What can we learn from that?

Laura Longmire:

When you want to use benchmarking, always involve the people who are doing the work. Otherwise, you will never really understand how the work is already being done, and when you are ready to implement your recommendations, they'll be perceived as just one more management diktat. That disempowers people. The second thing is to arrange for the people who own the budget to sponsor the study up front. If the people who are doing the benchmarking do not own the budget and it ends up requiring additional resources in terms of time, people, or capital, you may not get implementation because they'll say, "We don't have the money," or they'll deny the findings.

Another myth is the belief, often held by executives, that benchmarking is a quick fix for anything. They think you can benchmark a process, implement a change, and show results in two weeks. A good benchmarking study will take a team of five to seven people, working a third of their time, six to nine months before it's completed and implemented. It's not a two-week effort.

A further myth is all that's required to do benchmarking is to make a trip or conduct a visit. That's what we call "industrial tourism" or "trip fever." You're going to see things, but you're probably not the right person to make a change. Furthermore, you'll make the visit without having anything to share with your partner.

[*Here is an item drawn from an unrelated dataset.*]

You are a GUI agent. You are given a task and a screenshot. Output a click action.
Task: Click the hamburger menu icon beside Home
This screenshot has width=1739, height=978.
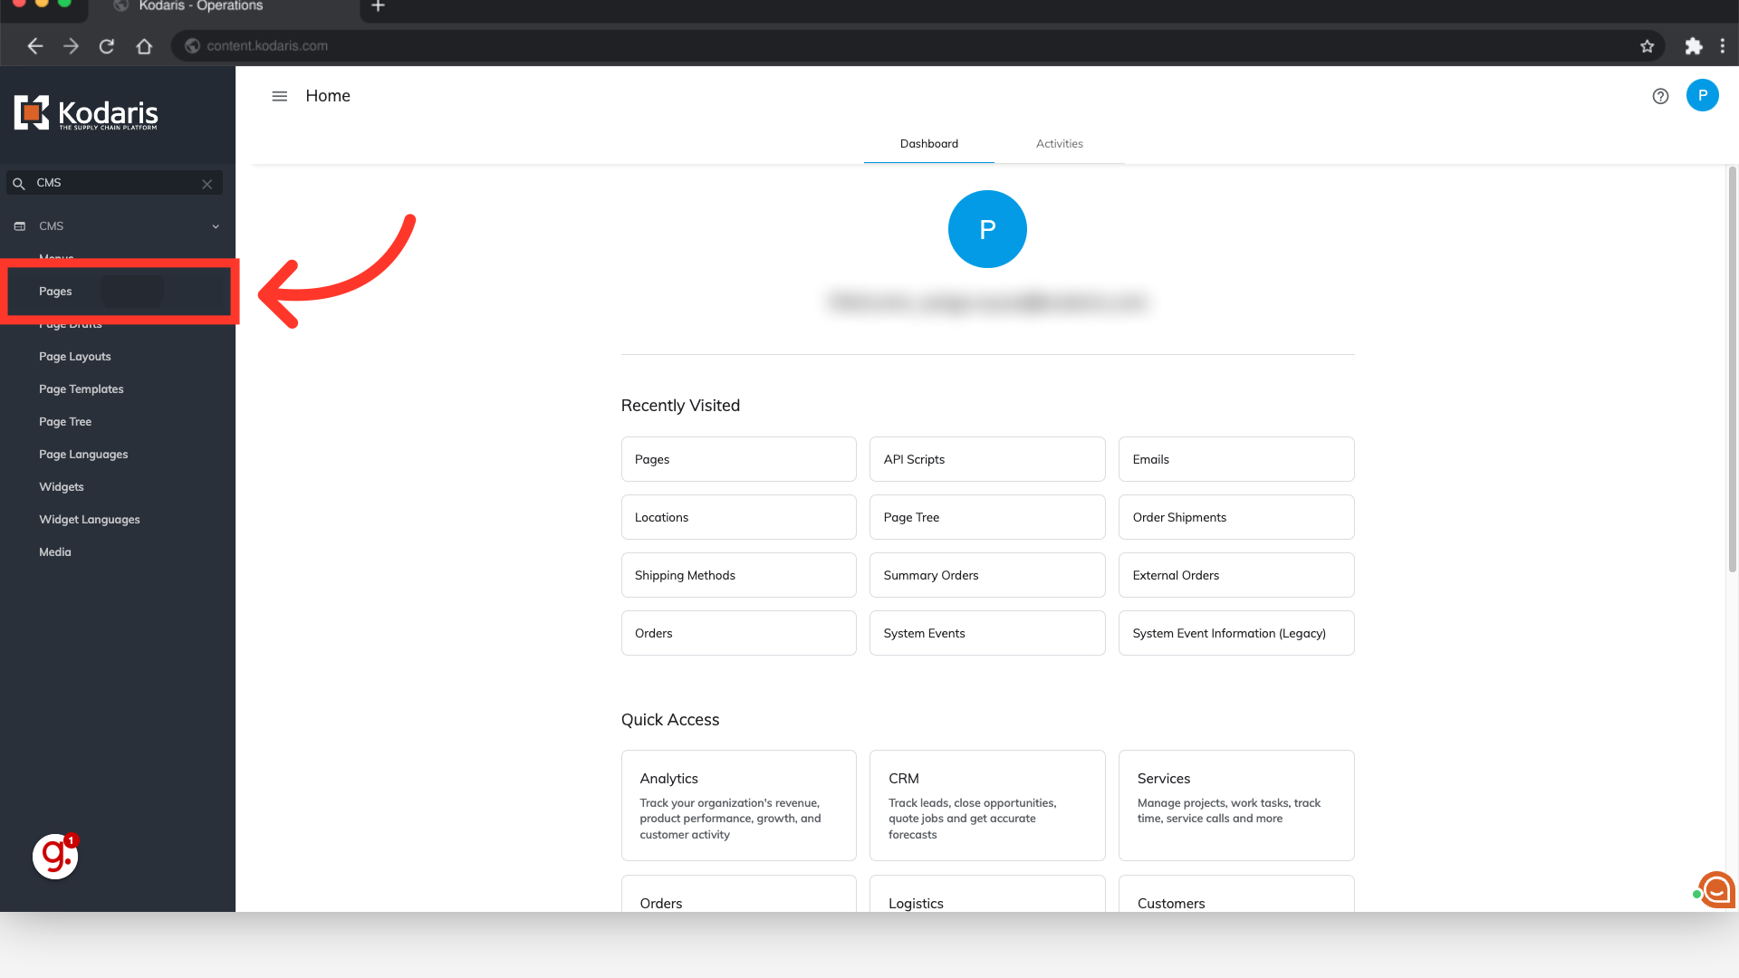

Something I find in a lot of companies is they think the only way you can benchmark is to make a site visit. There are over 5,000 electronic databases containing doctoral theses, process information, engineering institutes, conference proceedings, all accessible through public domain research. You can often make process improvements resulting from information you can find through research. Experts in benchmarking will tell you a lot of benchmarking can be accomplished through secondary research.

The win-win dimension of benchmarking really sets it apart from other management practices that are more protective of a company's competitiveness. What is it about the partnering process in benchmarking that makes openness and sharing acceptable?

Laura Longmire:

People often think, "If you're so good, why would you share with me?" When I call a company, they know I've done my homework and in a way, I am appealing to their ego. What I'm really telling them is they have demonstrated a world class best practice. When I ask to share in your knowledge, that's a validation you're doing the right thing. If I am a good partner, I'm going to share with you how I do work as well. Even if the process I want to benchmark isn't one of my best, I wouldn't be in business if I wasn't doing some things right. I will say to a potential partner, "There might be one or two steps within my process you haven't thought about doing and you could use to improve your process and maintain your leadership position."

If there's nothing you can learn from my process, I can always reciprocate by offering another opportunity to benchmark somewhere else within my company. For example, I may ask to benchmark their product design process, which may not be one of my strengths. On the other hand, I may be world class in procurement systems. I could offer you the opportunity to benchmark my procurement process. They may say we've been thinking about doing acquisition but we've never done it before, so we'd like to talk to someone in your acquisition department in a couple of months.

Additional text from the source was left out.